## About this task
Beginning with the line that has "[Main menu] (16, 243)", reproduce each remaining line of the data exactly, down to and including the last.

============

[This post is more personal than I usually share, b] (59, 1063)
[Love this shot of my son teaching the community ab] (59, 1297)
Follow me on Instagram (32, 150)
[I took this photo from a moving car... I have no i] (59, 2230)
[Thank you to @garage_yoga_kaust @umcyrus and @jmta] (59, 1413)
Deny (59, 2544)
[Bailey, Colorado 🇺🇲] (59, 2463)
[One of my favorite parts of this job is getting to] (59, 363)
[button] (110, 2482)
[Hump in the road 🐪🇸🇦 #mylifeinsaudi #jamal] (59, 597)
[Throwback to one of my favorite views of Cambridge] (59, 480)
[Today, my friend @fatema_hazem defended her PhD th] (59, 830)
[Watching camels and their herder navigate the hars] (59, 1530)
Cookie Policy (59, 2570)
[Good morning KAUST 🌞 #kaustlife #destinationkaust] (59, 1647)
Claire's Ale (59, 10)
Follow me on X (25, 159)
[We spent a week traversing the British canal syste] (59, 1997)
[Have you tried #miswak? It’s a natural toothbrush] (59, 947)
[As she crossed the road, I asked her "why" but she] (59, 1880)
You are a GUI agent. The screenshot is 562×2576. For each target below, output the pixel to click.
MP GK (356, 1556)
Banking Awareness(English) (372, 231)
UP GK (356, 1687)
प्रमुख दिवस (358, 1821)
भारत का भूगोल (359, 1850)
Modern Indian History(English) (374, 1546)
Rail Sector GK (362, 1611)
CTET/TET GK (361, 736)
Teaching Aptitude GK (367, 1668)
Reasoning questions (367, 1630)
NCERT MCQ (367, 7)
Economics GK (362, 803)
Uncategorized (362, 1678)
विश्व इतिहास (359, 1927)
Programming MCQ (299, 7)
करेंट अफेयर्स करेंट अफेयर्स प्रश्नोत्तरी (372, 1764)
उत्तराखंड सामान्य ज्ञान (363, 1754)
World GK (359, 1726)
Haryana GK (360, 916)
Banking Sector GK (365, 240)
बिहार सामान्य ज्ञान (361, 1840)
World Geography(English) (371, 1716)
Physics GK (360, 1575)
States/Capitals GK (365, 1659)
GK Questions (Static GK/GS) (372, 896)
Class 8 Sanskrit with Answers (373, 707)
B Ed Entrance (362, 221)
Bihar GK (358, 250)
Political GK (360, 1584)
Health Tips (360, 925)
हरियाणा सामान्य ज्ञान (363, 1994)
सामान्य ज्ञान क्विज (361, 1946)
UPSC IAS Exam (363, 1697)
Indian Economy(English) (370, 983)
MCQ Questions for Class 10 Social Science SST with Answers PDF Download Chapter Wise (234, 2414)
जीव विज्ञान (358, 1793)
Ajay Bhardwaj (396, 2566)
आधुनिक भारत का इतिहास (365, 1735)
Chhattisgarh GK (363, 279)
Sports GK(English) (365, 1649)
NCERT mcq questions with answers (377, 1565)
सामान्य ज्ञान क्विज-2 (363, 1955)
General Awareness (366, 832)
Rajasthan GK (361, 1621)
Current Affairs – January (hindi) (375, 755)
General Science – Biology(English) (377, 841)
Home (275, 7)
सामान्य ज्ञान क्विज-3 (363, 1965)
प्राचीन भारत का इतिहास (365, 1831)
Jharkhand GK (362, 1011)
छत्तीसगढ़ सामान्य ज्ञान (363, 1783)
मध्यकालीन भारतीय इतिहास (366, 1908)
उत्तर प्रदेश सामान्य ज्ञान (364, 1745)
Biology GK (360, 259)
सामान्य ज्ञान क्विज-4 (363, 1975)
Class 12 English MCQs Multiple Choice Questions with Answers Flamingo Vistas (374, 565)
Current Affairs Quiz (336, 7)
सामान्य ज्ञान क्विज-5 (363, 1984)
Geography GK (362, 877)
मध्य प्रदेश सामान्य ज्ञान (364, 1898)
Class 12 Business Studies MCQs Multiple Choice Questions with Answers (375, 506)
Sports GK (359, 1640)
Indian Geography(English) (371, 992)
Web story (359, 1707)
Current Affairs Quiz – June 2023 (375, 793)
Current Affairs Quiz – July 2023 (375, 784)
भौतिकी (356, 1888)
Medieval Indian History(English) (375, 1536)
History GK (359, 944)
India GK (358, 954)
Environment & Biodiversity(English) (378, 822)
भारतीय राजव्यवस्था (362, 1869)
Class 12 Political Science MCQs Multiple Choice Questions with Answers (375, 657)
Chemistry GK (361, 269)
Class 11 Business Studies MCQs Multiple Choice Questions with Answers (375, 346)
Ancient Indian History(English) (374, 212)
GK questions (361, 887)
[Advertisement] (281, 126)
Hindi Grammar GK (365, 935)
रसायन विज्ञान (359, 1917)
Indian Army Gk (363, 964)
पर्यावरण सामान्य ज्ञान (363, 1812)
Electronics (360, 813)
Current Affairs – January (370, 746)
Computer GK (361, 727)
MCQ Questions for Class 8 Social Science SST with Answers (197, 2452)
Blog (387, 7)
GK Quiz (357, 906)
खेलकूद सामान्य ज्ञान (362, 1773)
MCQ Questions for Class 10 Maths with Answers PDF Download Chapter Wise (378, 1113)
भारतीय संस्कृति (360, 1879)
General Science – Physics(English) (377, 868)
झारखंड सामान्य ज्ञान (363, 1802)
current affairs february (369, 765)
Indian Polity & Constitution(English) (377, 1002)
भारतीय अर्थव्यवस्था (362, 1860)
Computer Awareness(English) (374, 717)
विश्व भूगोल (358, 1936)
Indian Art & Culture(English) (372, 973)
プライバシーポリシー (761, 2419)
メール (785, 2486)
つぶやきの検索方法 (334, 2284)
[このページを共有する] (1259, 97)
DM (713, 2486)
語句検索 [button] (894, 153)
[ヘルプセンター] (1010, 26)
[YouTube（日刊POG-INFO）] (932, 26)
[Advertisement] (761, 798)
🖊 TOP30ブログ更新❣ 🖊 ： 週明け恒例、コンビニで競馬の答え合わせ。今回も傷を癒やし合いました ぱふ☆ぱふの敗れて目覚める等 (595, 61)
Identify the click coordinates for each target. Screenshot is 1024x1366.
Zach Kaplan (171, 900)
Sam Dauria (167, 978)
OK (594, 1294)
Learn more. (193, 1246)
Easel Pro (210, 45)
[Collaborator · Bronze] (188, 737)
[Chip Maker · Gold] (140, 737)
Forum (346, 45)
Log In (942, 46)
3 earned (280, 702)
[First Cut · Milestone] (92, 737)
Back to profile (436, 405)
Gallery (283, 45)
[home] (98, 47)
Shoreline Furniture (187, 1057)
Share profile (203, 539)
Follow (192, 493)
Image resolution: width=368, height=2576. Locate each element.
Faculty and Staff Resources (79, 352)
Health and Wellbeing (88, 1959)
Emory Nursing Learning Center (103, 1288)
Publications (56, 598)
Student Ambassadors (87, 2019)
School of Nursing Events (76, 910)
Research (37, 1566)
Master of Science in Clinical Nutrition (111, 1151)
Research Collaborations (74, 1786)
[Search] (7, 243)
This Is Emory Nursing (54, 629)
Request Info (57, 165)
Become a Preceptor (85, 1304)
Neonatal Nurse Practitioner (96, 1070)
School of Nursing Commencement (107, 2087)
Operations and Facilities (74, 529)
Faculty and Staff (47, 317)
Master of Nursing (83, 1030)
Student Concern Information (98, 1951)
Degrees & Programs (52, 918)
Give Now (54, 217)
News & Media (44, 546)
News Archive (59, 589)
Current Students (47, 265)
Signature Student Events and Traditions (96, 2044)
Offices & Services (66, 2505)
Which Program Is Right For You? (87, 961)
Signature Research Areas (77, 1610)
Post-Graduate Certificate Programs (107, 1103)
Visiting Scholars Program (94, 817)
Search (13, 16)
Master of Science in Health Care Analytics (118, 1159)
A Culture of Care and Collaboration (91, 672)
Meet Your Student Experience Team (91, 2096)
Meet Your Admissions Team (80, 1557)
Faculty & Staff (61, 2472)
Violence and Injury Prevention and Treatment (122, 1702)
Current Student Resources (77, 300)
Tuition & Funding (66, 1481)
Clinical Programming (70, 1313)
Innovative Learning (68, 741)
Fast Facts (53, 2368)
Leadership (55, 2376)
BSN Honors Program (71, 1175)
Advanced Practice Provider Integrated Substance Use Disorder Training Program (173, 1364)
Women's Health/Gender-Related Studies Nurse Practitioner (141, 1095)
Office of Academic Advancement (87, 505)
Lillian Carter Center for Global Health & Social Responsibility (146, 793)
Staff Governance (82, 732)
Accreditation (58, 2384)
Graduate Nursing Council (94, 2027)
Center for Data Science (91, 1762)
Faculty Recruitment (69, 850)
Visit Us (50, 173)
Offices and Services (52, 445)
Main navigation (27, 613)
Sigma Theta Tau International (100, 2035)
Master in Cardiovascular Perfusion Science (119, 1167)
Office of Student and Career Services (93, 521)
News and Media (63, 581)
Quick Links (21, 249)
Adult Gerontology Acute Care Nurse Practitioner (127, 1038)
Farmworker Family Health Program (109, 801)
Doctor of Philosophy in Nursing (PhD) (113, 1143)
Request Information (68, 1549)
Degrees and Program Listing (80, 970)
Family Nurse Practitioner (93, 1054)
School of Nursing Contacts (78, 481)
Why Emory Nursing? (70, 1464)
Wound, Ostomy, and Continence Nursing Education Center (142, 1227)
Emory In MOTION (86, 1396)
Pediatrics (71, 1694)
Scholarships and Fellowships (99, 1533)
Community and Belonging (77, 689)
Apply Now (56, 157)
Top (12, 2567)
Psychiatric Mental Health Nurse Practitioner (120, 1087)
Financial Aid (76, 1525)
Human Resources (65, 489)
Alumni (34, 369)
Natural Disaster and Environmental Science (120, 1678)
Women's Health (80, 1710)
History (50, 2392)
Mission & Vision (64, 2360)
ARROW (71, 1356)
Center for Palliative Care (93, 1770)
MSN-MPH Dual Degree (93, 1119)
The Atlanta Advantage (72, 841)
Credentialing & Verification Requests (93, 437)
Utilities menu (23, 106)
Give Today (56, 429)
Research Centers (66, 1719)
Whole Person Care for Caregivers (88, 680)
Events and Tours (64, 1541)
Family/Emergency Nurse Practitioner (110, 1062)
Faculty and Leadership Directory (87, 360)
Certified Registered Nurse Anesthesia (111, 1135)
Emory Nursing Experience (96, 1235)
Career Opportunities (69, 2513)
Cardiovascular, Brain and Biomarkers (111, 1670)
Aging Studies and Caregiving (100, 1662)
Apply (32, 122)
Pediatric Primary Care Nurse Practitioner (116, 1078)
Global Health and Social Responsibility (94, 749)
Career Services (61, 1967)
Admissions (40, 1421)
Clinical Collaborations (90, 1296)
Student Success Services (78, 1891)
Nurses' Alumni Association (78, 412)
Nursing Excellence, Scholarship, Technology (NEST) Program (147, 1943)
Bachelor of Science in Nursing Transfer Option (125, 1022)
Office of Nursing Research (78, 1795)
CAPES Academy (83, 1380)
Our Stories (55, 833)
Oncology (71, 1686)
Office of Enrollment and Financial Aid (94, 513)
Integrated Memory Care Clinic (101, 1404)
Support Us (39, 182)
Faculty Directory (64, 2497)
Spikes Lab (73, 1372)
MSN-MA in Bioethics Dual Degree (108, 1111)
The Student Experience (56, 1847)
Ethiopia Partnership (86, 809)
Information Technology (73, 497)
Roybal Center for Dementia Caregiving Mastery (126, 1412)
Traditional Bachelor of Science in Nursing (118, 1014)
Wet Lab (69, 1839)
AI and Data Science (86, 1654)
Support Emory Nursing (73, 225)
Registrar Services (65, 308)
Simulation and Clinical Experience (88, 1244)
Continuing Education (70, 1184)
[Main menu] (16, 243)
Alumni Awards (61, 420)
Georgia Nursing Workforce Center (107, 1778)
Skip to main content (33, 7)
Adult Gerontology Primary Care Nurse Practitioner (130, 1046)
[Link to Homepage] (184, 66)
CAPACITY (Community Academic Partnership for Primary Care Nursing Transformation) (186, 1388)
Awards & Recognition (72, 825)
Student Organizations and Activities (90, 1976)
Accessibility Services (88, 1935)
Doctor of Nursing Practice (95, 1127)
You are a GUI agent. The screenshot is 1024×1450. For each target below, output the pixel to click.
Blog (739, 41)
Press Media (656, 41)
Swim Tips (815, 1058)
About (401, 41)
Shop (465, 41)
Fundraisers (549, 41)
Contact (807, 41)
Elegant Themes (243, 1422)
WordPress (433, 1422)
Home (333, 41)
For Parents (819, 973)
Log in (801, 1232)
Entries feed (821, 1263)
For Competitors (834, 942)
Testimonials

============

## Output
[Main menu] (16, 243)
Alumni Awards (61, 420)
Georgia Nursing Workforce Center (107, 1778)
Skip to main content (33, 7)
Adult Gerontology Primary Care Nurse Practitioner (130, 1046)
[Link to Homepage] (184, 66)
CAPACITY (Community Academic Partnership for Primary Care Nursing Transformation) (186, 1388)
Awards & Recognition (72, 825)
Student Organizations and Activities (90, 1976)
Accessibility Services (88, 1935)
Doctor of Nursing Practice (95, 1127)
You are a GUI agent. The screenshot is 1024×1450. For each target below, output the pixel to click.
Blog (739, 41)
Press Media (656, 41)
Swim Tips (815, 1058)
About (401, 41)
Shop (465, 41)
Fundraisers (549, 41)
Contact (807, 41)
Elegant Themes (243, 1422)
WordPress (433, 1422)
Home (333, 41)
For Parents (819, 973)
Log in (801, 1232)
Entries feed (821, 1263)
For Competitors (834, 942)
Testimonials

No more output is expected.